O processo da cantada (18 de agosto 2014)

 Afirma o acima assinado, a partir de agora designado pelas letras JFS, que no dia 16 do mês em curso compareceu ao programa “Na moral”, comandado pelo emérito jornalista Pedro Bial, no estúdio J do Projac, sito em Jacarepaguá, e que, na presença e sob o julgamento severo de uma quantidade expressiva de feministas de todo tipo de matiz, viés e sianinha ideológicos, declarou-se inocente da acusação de lançar olhar vil, com opressão de cunho machista, às mulheres na rua.

JFS afirma que, de livre e espontânea vontade, chegou por volta das 12 horas ao estúdio da emissora, convidado pela egrégia produção da mesma, e que dali só se retirou, sempre acompanhado de sua assistente para questões juridicamente existenciais, quando findas as gravações do referido programa, o que ocorreu próximo das 15h, tendo antes cumprimentado, com palavras de emoção sincera, a atriz Fernanda Montenegro.
JFS admitiu, ao ser perguntado pelo apresentador no decurso da gravação, que, de fato e outrossim, perpetrou em tempos idos, sob sua assinatura jornalística, um artigo em que defendia a liberdade de se por os olhos livres sobre os eventos que o Rio de Janeiro oferece aos seus caminhantes. Que nesta sucessão de lindas ocorrências, além do ocaso do sol visto da Pedra do Arpoador e do perfil das montanhas sobre a Floresta da Tijuca, sucede-se a presença de mulheres com idêntico poder de estupefação. JFS, data vênia, pede para que, em sua defesa e progresso de lógica, se anexe aos autos a letra de “Garota de Ipanema”, de Tom e Vinicius, em que os poetas descrevem a passagem de uma dessas moças a caminho do mar, evento do qual resultou uma obra prima do cancioneiro nacional.
JFS afirma ter relatado em artigo de jornal esse maravilhamento contumaz, o espetáculo da mulher que simplesmente passa, e que o fez por ser parte de suas obrigações profissionais, pois ganha a vida descrevendo o que vê de mais interessante pelas calçadas da cidade. Nega, porém, não obstante e peremptoriamente, ter sublinhado seu olhar com ditos do tipo “gostosa” ou “boazuda”. Também não admite, porque discorda e julga humilhante, ter saudado a aproximação de qualquer deusa dessas ruas, digo, qualquer cidadã na contramão de sua calçada, com vulgaridades de fiu-fiu ou expressões de cunho popular como “tu és o remédio que o doutor me receitou” ou ainda “te fazia todinha”.

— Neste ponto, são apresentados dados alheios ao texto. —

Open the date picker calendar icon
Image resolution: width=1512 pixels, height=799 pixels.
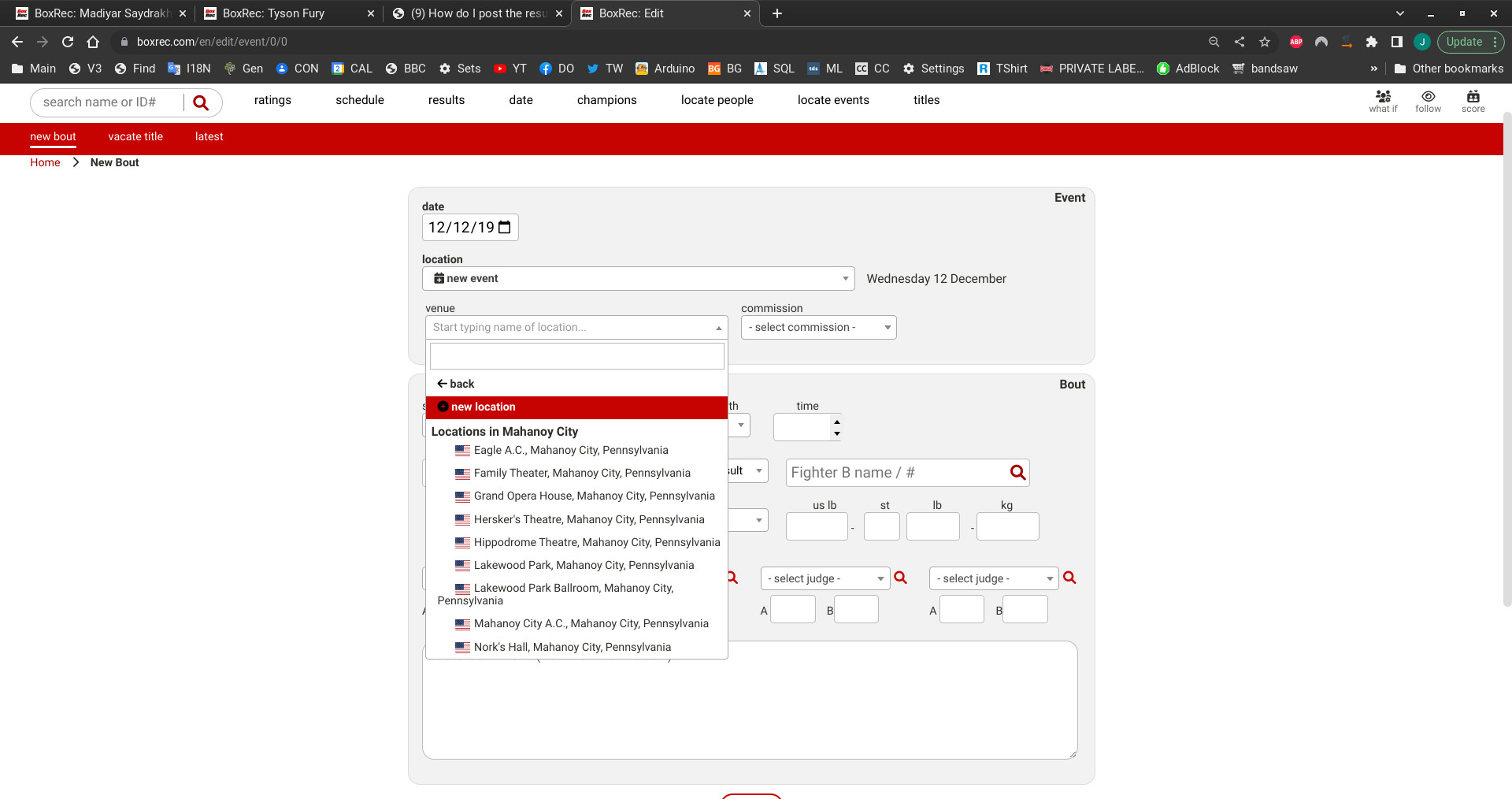[x=505, y=228]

JFS, posto em confronto com as feministas do programa, afirma que a prática da “cantada” não lhe é artimanha de costume. Que a acusação arrolada no inquérito, apesar de protestada pelas senhoras promotoras do processo como usual nas grandes cidades brasileiras, não procede em seu caso, pois a julga improdutiva ao propósito da conquista e, acima de tudo, ofensiva ao tirocínio intelectual de sua suposta vítima, no caso, a mulher a que se pretende seduzir.
O declarante afirma que a sedução do outro é projeto inerente ao ser humano, mas em sua defesa alude ter aprendido com o ator Zé Trindade que a melhor cantada é a sabedoria de ter um tanto de gentileza e outro tanto de borogodó. Que o compositor Antonio Maria também lhe ensinou a fugir da vulgaridade explícita e optar, por mais cansativo que seja, pelo exercício de conversar, conversar e conversar, o que definitivamente não tipifica, como se quer processar ao réu, um ato de substância criminal.
JFS afirma que, assustado com a veemência das feministas no programa, senhoras que viam no elogio uma forma autoritária de assédio sexual, deixou de registrar o ensinamento da atriz Leila Diniz. Pede, portanto, que agora se registre o mesmo nestes autos, pois considera parte fundamental da sua crença de que a cantada masculina é, em geral, uma perda de tempo e, logo, em assim pensando, ele não pode ser elencado como um divulgador de tal incriminação.
JFS afirma, e pede que assim se anote para finalizar este registro, pois nada mais tem a declarar, que uma noite, num bar de Ipanema, diante do assanhamento do jornalista Tarso de Castro, que lhe alisava os cabelos, a referida Leila Diniz interrompeu aquela forma agressivamente macha de aproximação. Com a autoridade suave de quem realmente manda no jogo, Leila tirou de cima de si as mãos do rapaz, naquele momento inconvenientes. Singelamente afirmativa, disse em seguida ao garanhão antigo: “Fica calmo, Tarso de Castro, porque você já está no meu caderninho”.